Selasa, 13 Agustus 2013

Kidung Senja di Tepi Harmoni



 Illustrasi : gaptekuupdate.nate

Aku melongok ke kamar Dinda yang terbuka sedikit, tumben anak ini betah di kamar. Biasanya jam segini sudah tak nampang batang hidungnya. Tatapan matanya lurus pada layar monitor laptopnya, sedang jemarinya yang lincah menari-nari di atas key board laptopnya. Hmmmm…. Rasa ingin tahuku membuatku tak dapat menahan langkah kaki menghampirinya

Dinda sepertinya mengetahui kehadiranku, tapi masih saja diam membisu.
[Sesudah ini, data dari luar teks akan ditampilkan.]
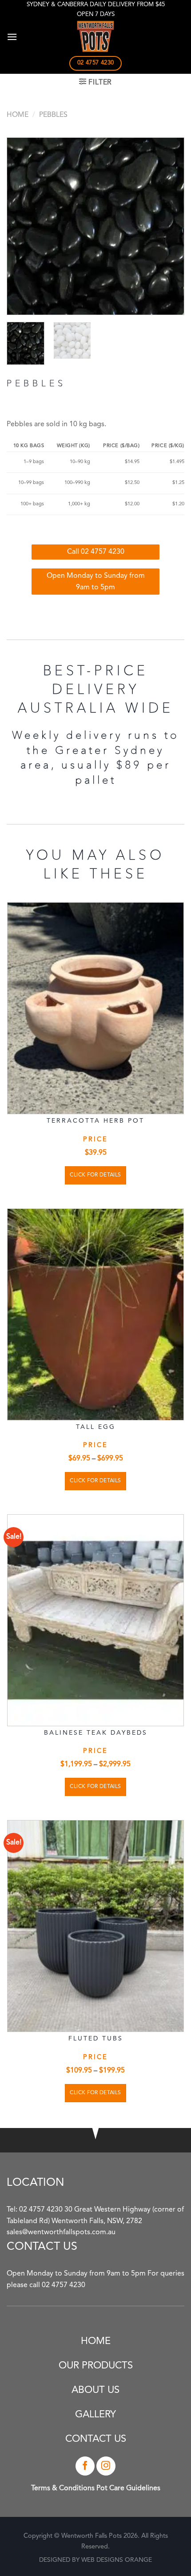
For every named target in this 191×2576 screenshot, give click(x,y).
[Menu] (12, 37)
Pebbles (53, 115)
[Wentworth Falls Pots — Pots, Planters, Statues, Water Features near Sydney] (95, 36)
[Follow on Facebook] (85, 2466)
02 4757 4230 (41, 2209)
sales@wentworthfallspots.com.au (61, 2232)
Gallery (95, 2415)
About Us (95, 2390)
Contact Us (95, 2439)
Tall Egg (95, 1427)
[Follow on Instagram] (105, 2466)
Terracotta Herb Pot (95, 1121)
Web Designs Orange (116, 2560)
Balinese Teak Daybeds (95, 1733)
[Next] (169, 226)
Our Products (96, 2366)
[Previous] (22, 226)
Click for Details (95, 1175)
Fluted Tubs (95, 2039)
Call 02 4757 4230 (95, 552)
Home (17, 115)
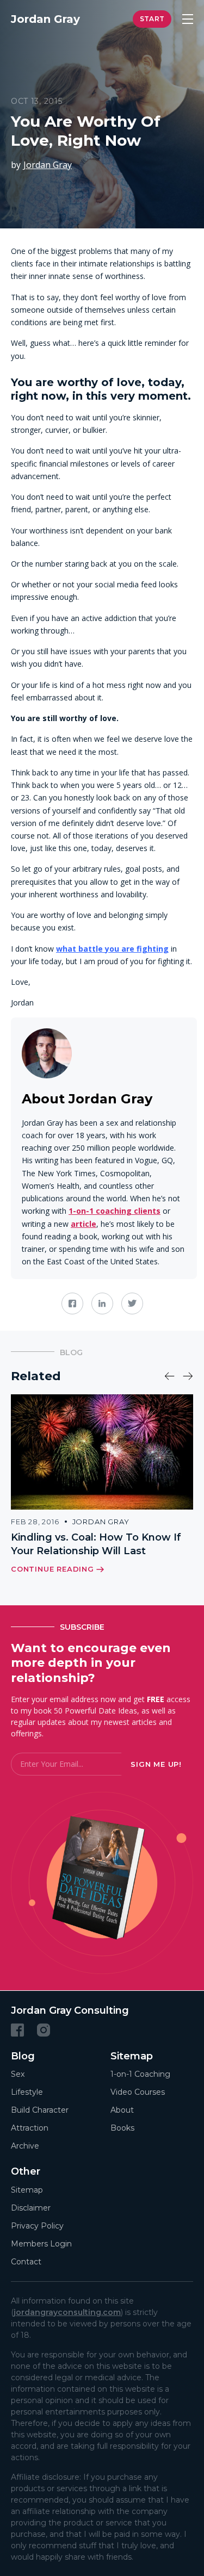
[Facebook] (17, 2029)
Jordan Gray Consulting (70, 2010)
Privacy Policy (37, 2225)
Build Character (40, 2110)
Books (122, 2128)
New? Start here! (152, 19)
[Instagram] (43, 2029)
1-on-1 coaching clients (114, 1211)
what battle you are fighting (112, 949)
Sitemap (27, 2189)
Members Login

Heiii…. Apa yang yang tertera di layar laptop membuatku terbeliak tak percaya. Rupanya Dinda sedang menulis cerpen,  bukan soal menulisnya yang membuatku kaget tapi judulnya. Bagaimana bisa, cucuku menulis dengan judul yang sama dengan lagu yang diciptakan seseorang  puluhan tahun silam? Ya…hasil karya bersama antara aku dengan Mas Ihsan, yang akhirnya tersimpan tanpa pernah kulantunkan lagi sejak kepergiannya.

Kidung Senja di Tepi Harmoni”mengingatkan aku dengan seseorang yang kukasihi, yang terpaksa berpisah karena memang tak patut disatukan. Aku dan dia sama-sama memiliki rasa yang sama, yang hanya diketahui oleh kami berdua. Tak ada kata yang terucap untuk mengukuhkan perasaan itu, hanya hati yang bicara lewat tatapan mata dan bahasa tubuh kami. Aku mengenalnya sangat dekat, seperti dia mengenalku. Tumbuh dan berkembang dewasa dalam lingkungan yang sama, saban hari bertemu, bermain bersama menumbuhkan rasa lain di hati kami. Sampai akhirnya dia terpaksa pergi untuk menghindari hal-hal yang sekiranya akan membuat nama baik keluarga besar kami tercemar.
Suatu pagi aku terkejut menemukan amplop lusuh warna coklat yang diselipkan di jendela kamarku. Tak sabar kurobek dan membaca isinya. Singkat dan cukup membuatku diam tak bergerak sekian menit. Isi surat itu sampai sekarang masih kuhafal dengan sempurna, lengkap dengan titik, koma, dan tanda baca lainnya. 

Menik, kuyakin kau tahu apa yang ada di hatiku. Bertahun-tahun kebersamaan kita walau tak pernah terucap, pasti kau mengetahuinya. Aku sungguh menyayangimu dan akhirnya rasa sayangku tumbuh menjadi sesuatu yang sama-sama tidak kita inginkan. Maafkan aku, aku memilih pergi meninggalkanmu, untuk menjaga hal-jal yang tidak kita inginkan terjadi pada keluarga besar kita. Biarlah dalam kehidupan nyata dan pandangan orang-orang kita tetap sebagai saudara. Semoga dengan terpisahnya raga kita dalam jarak yang cukup jauh, penyimpangan rasa itu akan kembali pada tempatnya, sebagai  kasih persaudaraan. Ibumu sudah kuanggap sebagai ibuku juga, demikian pula dengan ayahmu. Nenek kita sama, itu yang membuat kita harus berpikir panjang, bukan sekedar menuruti ego kita.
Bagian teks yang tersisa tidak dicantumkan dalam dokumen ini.